▶ [DATA PROVIDED]
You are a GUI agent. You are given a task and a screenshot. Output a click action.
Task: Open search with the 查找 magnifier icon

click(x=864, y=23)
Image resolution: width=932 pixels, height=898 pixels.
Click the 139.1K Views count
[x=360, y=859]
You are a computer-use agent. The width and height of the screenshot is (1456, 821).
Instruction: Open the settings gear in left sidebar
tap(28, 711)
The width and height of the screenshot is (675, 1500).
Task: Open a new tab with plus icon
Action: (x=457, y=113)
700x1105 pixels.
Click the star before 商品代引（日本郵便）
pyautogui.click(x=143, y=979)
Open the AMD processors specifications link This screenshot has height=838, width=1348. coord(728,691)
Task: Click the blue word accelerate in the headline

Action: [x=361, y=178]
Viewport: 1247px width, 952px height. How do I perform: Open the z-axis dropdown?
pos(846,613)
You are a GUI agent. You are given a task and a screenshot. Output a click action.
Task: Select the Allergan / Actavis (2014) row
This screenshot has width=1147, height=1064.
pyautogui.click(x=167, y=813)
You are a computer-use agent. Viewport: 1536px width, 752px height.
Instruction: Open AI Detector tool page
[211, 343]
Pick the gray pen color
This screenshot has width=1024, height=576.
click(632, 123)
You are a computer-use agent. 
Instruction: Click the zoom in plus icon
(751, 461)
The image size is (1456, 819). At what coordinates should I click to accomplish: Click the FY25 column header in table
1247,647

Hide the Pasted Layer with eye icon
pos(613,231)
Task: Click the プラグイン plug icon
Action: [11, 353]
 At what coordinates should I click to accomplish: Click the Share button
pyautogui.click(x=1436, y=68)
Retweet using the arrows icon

▶ [WHAT IS EXPECTED]
Search the data for "agent". Copy each line that has it.

▶ [ANSWER FOR THE TASK]
You are a GUI agent. You are given a task and a screenshot. Output a click action.
You are a computer-use agent. The width and height of the screenshot is (1456, 821).
You are a GUI agent. You are given a task and a screenshot. Output a click action.
You are a computer-use agent. Viewport: 1536px width, 752px height.
You are a computer-use agent. 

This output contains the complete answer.